現実はろくなことがない
『うわぁぁぁぁぁ!?』
俺は心の中で叫ぶ。こんな真夜中に叫んだら近所の住人とかがここにきて、完璧に俺がこの少女に怪しい行為をしようとしたと勘違いされるだろう。そして俺の青春は終わる。
よく分からないが、この少女に意識が無くてよかった。何があったのかは知らないが、どうやら気絶しているようだ。もし意識があったら絶対に俺の人生は終わっていた。
はっきり言って、そんなものが全裸の姿で落ちてきたのだから、邪な考えをするなという方が無理だった。これは女でも少し意識してしまうだろう。そう思える程この少女は可愛かった。三次元に興味がない俺が興味を持つほどだ。
―――こ、こいつ・・・三次元なのに可愛い。
そして俺の脳内で妄想が始まろうとしていた。
しかしそんな邪な妄想は途中で中断され、無理やり現実に戻された。周りの物がなぜか全て俺に向かって倒れて来る。
「うおぁぁぁぁぁ!?」
叫びながらも考える。この少女はどうする? 明らかにこの少女が何か面倒な事と関係している。
でも・・・それでも放っておくなんて事は俺にはできなかった。
俺はその少女を抱きかかえて走った。走るたびに少女の青い髪が揺れる。そして俺は、走りながら不思議な光景を目の当たりにする。
それは―――
『電柱が何かで斬られている⁉』
明らかに、何かに斬られた痕がある電柱が、すぐそばで倒れていた。
―――ど、どうやれば電柱が斬れるんだ? なにか特殊な道具でも持ってるのか?
少なくともカッターでは斬れないことは俺が実証済みだ。
しかし、そんなことについて深く悩む余裕は無かった。次々に、近くの物が俺に向かって倒れてくる。
―――と、とにかくまずは逃げてこの状況を判断しなければ。
そう考えたが、もう走れるほどの体力は無かった。おまけに、人間なのかよくわからないが、何かが近づいてくる気配を感じる。
―――近づいてくるこいつは何が目的なんだ? ていうかこいつはなんなんだ? それにこの少女はなんなんだ? なんで上から落ちてきた? そしてなぜ全裸?
さまざまな疑問が浮かんでくる。とりあえずすぐにどこかに隠れよう。このよくわからないやつに何をされるかわからない。というか完璧に相手は俺を殺そうとしているみたいだ。こんなところで死ぬわけにはいかない。
しかし、ブロック塀の影に隠れようとしたのが運の尽きだった。
俺のリュックから学校にこっそり持ってきたパソコンが出てきて、コンクリートとぶつかり鈍い音を出した。リュックに入るほどの小さなサイズだったものの、真夜中だった為とても響いた。その音に気づき、何かが確実に俺の方へ近づいてくるのが分かった。
―――ああ、今日の俺はとことん運が悪いな。教師にパシリ扱いされ、あげくの果てに殺されるのか。
「今思えば、俺は現実逃避をしていたのかもしれないな・・・」
俺が今までの人生を振り返ろうとした瞬間に、ふとここまで抱いてきた少女のほうへ目が行った。目は開いていないが、それでも凄く神秘的なオーラを感じる。
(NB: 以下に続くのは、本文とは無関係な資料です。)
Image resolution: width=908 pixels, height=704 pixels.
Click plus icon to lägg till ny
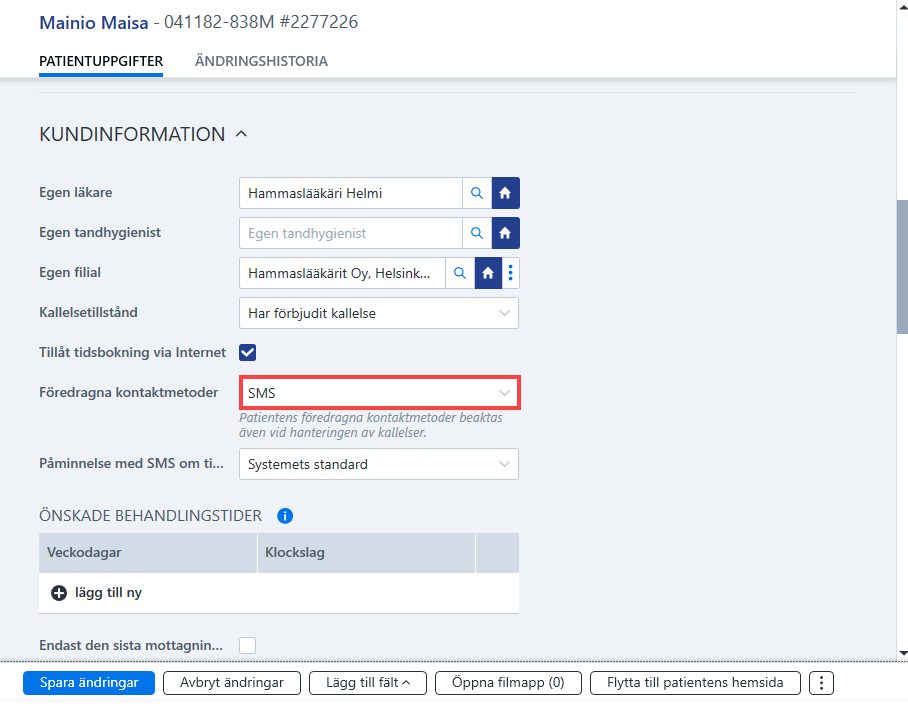click(x=59, y=593)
俺はため息をつく。暗くて何だかわからない、何かがすぐ近くにきた気がした。
―――俺は決断した。
カァァァァン!
甲高い音が辺りに響く。俺は少女をそこらへんの草の上に寝かせ、手に日本刀を持って対抗する。どうやら相手も剣か刀らしい。ということは、人間の確率が高い。
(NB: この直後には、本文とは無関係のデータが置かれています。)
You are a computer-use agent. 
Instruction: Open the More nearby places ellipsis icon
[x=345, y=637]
俺は暗くて何も見えないので適当に日本刀を振って必死に闇を斬る。相手の凶器が俺の体に何回もかする。とても痛い。それでも必死に振り続ける。
俺はもう無我夢中で戦っていた。
―――何がなんでも、この少女を守ろう。
その考えしか、俺の頭には無かった。
俺はもう片方の手に麻酔銃を持つ。相手の剣と俺の剣を交差させる。その瞬間を狙って、麻酔銃を相手の持つ光る刀身の方へと放った。銃声みたいな音がした後、高い音が暗闇に響いた。
カラン、カラァァァン!
闇の中をキラキラしたものがゆっくり落ちていった。